Jerry Dixon

Subscribe to Jerry Dixon: eMailAlertsEmail Alerts
Get Jerry Dixon: homepageHomepage mobileMobile rssRSS facebookFacebook twitterTwitter linkedinLinkedIn


Article

A Point of Order: Organize Your Data with SQL Ranking Functions

Sooner or later, you'll find a process that requires you to generate a series of sequential numbers

Sequential numbers. Sooner or later, you'll find a process that requires you to generate a series of sequential numbers. As a matter of fact, most database engines provide at least one method of producing such numbers. Microsoft Access, for example, has AutoNumber columns, while SQL Server has IDENTITY columns. However, these are features of tables. There are times when you need some sequential numbers, but creating a table is inconvenient or inefficient. So how does one proceed? How does one obtain a list of sequential numbers without creating tables?
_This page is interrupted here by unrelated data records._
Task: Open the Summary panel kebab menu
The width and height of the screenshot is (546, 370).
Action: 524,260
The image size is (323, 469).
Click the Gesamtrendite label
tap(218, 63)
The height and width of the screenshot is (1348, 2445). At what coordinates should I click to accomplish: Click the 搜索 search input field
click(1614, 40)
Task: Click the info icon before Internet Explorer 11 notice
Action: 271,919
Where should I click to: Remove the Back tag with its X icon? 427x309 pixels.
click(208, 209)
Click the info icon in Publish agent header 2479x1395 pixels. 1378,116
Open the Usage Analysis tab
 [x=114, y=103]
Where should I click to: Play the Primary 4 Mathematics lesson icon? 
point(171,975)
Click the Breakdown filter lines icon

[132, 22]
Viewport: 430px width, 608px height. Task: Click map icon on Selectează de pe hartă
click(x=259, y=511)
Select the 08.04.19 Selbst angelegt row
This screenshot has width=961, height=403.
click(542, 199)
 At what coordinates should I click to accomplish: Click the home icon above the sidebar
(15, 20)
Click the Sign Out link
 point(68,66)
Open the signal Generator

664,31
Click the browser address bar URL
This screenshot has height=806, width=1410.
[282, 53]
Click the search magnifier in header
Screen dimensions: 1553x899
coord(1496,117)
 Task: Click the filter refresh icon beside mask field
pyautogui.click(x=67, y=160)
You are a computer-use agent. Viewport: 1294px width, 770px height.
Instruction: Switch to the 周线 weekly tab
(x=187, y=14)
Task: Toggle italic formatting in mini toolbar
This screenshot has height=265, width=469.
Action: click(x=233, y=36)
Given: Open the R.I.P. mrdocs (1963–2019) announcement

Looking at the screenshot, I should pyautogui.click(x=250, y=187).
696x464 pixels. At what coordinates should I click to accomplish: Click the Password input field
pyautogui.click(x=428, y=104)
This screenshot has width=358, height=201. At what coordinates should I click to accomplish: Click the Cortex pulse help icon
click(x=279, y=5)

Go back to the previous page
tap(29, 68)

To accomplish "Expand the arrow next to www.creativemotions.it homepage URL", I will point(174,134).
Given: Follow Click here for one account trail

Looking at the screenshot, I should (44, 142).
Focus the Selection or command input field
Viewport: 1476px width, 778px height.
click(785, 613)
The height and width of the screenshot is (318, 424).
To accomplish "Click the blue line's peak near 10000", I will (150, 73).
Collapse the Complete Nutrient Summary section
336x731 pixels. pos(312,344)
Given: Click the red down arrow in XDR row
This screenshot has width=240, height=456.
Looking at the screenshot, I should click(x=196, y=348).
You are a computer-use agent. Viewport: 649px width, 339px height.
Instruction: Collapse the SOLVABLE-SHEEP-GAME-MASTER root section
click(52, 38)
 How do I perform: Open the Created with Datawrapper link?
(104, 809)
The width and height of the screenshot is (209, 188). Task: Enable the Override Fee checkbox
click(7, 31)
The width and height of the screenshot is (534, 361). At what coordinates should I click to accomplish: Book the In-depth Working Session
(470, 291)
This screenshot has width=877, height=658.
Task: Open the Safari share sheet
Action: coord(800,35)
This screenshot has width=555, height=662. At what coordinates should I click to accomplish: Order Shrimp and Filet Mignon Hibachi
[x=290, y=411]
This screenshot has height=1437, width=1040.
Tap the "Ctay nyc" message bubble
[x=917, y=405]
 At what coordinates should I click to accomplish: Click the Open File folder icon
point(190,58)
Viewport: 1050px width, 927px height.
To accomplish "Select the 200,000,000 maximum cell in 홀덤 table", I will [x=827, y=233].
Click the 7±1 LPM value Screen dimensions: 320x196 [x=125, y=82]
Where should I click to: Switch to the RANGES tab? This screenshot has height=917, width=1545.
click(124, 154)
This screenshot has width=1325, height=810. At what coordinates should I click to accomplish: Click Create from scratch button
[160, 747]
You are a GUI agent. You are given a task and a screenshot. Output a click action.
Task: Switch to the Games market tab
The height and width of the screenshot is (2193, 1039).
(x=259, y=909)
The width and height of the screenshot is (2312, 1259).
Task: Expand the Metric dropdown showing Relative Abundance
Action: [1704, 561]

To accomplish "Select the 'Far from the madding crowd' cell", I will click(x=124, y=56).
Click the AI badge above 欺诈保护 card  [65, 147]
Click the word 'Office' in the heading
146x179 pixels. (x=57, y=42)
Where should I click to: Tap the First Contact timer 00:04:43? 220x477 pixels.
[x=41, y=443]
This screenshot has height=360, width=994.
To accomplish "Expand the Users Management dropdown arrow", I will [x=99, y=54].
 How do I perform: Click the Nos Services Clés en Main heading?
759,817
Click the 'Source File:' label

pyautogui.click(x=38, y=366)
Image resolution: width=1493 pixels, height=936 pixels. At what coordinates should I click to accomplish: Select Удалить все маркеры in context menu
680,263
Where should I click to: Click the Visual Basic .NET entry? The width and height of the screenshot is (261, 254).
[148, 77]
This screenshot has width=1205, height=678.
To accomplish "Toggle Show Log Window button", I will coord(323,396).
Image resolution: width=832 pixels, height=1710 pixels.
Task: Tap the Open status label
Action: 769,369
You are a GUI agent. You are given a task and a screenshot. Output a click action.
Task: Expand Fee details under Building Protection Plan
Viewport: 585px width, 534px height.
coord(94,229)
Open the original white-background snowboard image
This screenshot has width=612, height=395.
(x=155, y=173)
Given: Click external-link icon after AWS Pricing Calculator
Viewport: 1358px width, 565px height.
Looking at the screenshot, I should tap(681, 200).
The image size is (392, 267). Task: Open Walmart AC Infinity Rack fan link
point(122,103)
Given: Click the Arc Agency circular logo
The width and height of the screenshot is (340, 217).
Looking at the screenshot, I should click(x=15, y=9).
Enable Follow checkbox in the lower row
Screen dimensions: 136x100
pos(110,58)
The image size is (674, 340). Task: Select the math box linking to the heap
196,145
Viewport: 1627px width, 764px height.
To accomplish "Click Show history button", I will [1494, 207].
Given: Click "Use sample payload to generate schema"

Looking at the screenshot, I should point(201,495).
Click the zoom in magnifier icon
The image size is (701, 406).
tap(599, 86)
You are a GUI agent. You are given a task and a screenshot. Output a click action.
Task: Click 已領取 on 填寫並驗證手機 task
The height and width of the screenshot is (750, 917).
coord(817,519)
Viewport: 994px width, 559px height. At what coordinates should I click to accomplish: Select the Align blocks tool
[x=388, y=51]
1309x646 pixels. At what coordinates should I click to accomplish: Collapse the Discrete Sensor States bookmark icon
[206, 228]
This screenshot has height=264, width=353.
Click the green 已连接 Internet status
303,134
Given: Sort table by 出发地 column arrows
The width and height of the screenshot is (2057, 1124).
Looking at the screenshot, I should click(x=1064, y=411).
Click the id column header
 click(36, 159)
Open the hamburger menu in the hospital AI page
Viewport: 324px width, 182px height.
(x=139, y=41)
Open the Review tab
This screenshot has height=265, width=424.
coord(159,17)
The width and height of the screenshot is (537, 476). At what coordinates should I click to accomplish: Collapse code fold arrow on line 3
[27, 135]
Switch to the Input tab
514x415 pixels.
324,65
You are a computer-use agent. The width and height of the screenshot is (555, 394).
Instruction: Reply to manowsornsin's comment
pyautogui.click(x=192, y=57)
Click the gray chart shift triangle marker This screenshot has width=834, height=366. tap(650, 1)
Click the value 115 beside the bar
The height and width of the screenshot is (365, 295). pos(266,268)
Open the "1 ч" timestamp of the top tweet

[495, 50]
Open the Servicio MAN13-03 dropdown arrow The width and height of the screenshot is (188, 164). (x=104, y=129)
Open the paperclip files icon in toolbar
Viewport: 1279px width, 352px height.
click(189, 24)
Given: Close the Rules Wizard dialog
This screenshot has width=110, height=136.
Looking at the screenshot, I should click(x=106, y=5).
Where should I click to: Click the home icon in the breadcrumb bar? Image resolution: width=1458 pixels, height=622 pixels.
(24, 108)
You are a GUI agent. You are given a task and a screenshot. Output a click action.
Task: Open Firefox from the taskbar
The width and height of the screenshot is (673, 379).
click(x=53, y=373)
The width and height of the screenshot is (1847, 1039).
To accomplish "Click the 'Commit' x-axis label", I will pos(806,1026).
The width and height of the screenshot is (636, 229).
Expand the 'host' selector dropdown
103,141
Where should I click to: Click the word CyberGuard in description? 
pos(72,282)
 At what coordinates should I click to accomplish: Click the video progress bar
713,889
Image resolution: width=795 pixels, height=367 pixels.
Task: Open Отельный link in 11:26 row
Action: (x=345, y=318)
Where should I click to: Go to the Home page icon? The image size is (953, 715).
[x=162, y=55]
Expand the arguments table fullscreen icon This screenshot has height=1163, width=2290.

SQL Server 2000 has always provided one answer. SQL Server 2005 provides more. This month's article will explain these capabilities in detail. We will first discuss the SQL Server 2000 solution and then move on to SQL Server 2005. A total of four new functions will be introduced. These functions, known collectively as ranking functions, provide a high level of control over exactly how the sequential numbers are produced. As we will see, this eases the work on the part of the SQL developer. I will wrap up the discussion by showing how sequential numbers form the basis of a result set paging solution, and will demonstrate the solution in both SQL Server 2000 and 2005.

IDENTITY Columns
As mentioned earlier, SQL Server 2000 provides IDENTITY columns. Tables that use these columns will contain a list of automatically generated sequential numbers. Because the IDENTITY seed and increment can be specified, the developer has a measure of control over the resulting list of numbers. However, in order to use IDENTITY columns, you have to use tables, which is not always desirable or efficient. So, how do you get around this requirement?

The answer is: you don't. You use a table-valued variable instead. Variables are almost always faster and more efficient than actual tables. Refer to the code in Listing 1. This code creates a table-valued variable called @OrderedRows that has three columns of actual data. The fourth column is an IDENTITY column, which is used to assign an order to that data. An example of the output from such a table-valued variable can be seen in Figure 1. Each row receives a number, starting with the seed number and increasing each time by the specified increment.

This technique has been available for years, and is still available in SQL Server 2005. Now however, we have more options available.

Ranking Functions
The four ranking functions, RANK, DENSE_RANK, ROW_NUMBER, and NTILE, are very similar to each other. In fact, their syntax is almost identical. As you can see in Listing 2, each function is followed by an OVER clause. This clause serves as a container for two subordinate clauses that do the actual work: the PARTITION clause and the ORDER BY clause. The PARTITION clause, which is optional, specifies the field(s) or expression(s) that is used to divide the result set into groups. The ORDER BY clause, which is required, specifies the sort order for each group.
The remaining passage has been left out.